[Data to process]:
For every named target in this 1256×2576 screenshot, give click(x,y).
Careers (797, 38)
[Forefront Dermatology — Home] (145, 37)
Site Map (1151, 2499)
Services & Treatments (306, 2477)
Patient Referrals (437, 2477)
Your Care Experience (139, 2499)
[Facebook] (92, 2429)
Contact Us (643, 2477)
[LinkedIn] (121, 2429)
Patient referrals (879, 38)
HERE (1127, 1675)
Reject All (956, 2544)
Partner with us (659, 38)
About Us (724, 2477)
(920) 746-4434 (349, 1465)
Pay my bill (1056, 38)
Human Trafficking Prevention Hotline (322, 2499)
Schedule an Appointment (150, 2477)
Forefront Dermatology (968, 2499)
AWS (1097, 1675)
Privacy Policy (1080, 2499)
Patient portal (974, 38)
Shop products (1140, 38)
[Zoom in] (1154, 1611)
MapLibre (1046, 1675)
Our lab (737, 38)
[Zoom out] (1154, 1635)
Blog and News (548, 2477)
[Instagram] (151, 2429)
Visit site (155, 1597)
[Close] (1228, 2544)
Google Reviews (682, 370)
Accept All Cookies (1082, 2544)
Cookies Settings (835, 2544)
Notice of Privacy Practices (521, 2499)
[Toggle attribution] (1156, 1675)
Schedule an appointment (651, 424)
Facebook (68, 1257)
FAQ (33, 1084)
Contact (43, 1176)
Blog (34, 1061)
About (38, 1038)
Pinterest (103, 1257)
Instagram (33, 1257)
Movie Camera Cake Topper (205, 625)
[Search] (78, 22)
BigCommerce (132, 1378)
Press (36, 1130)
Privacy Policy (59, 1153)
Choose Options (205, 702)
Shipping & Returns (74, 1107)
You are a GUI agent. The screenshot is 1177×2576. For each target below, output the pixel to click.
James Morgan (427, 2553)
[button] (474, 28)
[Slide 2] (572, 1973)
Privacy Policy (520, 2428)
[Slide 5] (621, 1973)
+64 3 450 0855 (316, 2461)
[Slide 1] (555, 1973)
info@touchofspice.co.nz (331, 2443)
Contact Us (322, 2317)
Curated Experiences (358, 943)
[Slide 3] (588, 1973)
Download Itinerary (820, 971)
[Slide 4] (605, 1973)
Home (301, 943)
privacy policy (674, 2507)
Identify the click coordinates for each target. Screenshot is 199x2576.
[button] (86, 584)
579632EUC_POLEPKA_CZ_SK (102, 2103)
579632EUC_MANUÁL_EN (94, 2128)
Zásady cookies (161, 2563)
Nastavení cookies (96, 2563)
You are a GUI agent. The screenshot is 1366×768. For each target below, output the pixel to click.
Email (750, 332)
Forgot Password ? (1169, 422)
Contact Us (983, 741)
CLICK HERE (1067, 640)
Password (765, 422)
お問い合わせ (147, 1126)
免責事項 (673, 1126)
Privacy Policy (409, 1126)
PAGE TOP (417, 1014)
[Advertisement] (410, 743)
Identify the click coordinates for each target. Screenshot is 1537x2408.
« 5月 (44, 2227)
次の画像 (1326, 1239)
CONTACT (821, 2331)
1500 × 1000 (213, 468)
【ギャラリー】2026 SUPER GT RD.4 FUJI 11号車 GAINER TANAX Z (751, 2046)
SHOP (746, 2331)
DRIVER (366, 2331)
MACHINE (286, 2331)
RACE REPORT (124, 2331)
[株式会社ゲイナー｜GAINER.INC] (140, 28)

[Assigned task]:
Nothing should be left out or altered, so reproduce the whole listing.

[Your solution]:
For every named target in this 1256×2576 screenshot, give click(x,y).
Careers (797, 38)
[Forefront Dermatology — Home] (145, 37)
Site Map (1151, 2499)
Services & Treatments (306, 2477)
Patient Referrals (437, 2477)
Your Care Experience (139, 2499)
[Facebook] (92, 2429)
Contact Us (643, 2477)
[LinkedIn] (121, 2429)
Patient referrals (879, 38)
HERE (1127, 1675)
Reject All (956, 2544)
Partner with us (659, 38)
About Us (724, 2477)
(920) 746-4434 (349, 1465)
Pay my bill (1056, 38)
Human Trafficking Prevention Hotline (322, 2499)
Schedule an Appointment (150, 2477)
Forefront Dermatology (968, 2499)
AWS (1097, 1675)
Privacy Policy (1080, 2499)
Patient portal (974, 38)
Shop products (1140, 38)
[Zoom in] (1154, 1611)
MapLibre (1046, 1675)
Our lab (737, 38)
[Zoom out] (1154, 1635)
Blog and News (548, 2477)
[Instagram] (151, 2429)
Visit site (155, 1597)
[Close] (1228, 2544)
Google Reviews (682, 370)
Accept All Cookies (1082, 2544)
Cookies Settings (835, 2544)
Notice of Privacy Practices (521, 2499)
[Toggle attribution] (1156, 1675)
Schedule an appointment (651, 424)
Facebook (68, 1257)
FAQ (33, 1084)
Contact (43, 1176)
Blog (34, 1061)
About (38, 1038)
Pinterest (103, 1257)
Instagram (33, 1257)
Movie Camera Cake Topper (205, 625)
[Search] (78, 22)
BigCommerce (132, 1378)
Press (36, 1130)
Privacy Policy (59, 1153)
Choose Options (205, 702)
Shipping & Returns (74, 1107)
You are a GUI agent. The screenshot is 1177×2576. For each target below, output the pixel to click.
James Morgan (427, 2553)
[button] (474, 28)
[Slide 2] (572, 1973)
Privacy Policy (520, 2428)
[Slide 5] (621, 1973)
+64 3 450 0855 (316, 2461)
[Slide 1] (555, 1973)
info@touchofspice.co.nz (331, 2443)
Contact Us (322, 2317)
Curated Experiences (358, 943)
[Slide 3] (588, 1973)
Download Itinerary (820, 971)
[Slide 4] (605, 1973)
Home (301, 943)
privacy policy (674, 2507)
Identify the click coordinates for each target. Screenshot is 199x2576.
[button] (86, 584)
579632EUC_POLEPKA_CZ_SK (102, 2103)
579632EUC_MANUÁL_EN (94, 2128)
Zásady cookies (161, 2563)
Nastavení cookies (96, 2563)
You are a GUI agent. The screenshot is 1366×768. For each target below, output the pixel to click.
Email (750, 332)
Forgot Password ? (1169, 422)
Contact Us (983, 741)
CLICK HERE (1067, 640)
Password (765, 422)
お問い合わせ (147, 1126)
免責事項 (673, 1126)
Privacy Policy (409, 1126)
PAGE TOP (417, 1014)
[Advertisement] (410, 743)
Identify the click coordinates for each target. Screenshot is 1537x2408.
« 5月 (44, 2227)
次の画像 (1326, 1239)
CONTACT (821, 2331)
1500 × 1000 (213, 468)
【ギャラリー】2026 SUPER GT RD.4 FUJI 11号車 GAINER TANAX Z (751, 2046)
SHOP (746, 2331)
DRIVER (366, 2331)
MACHINE (286, 2331)
RACE REPORT (124, 2331)
[株式会社ゲイナー｜GAINER.INC] (140, 28)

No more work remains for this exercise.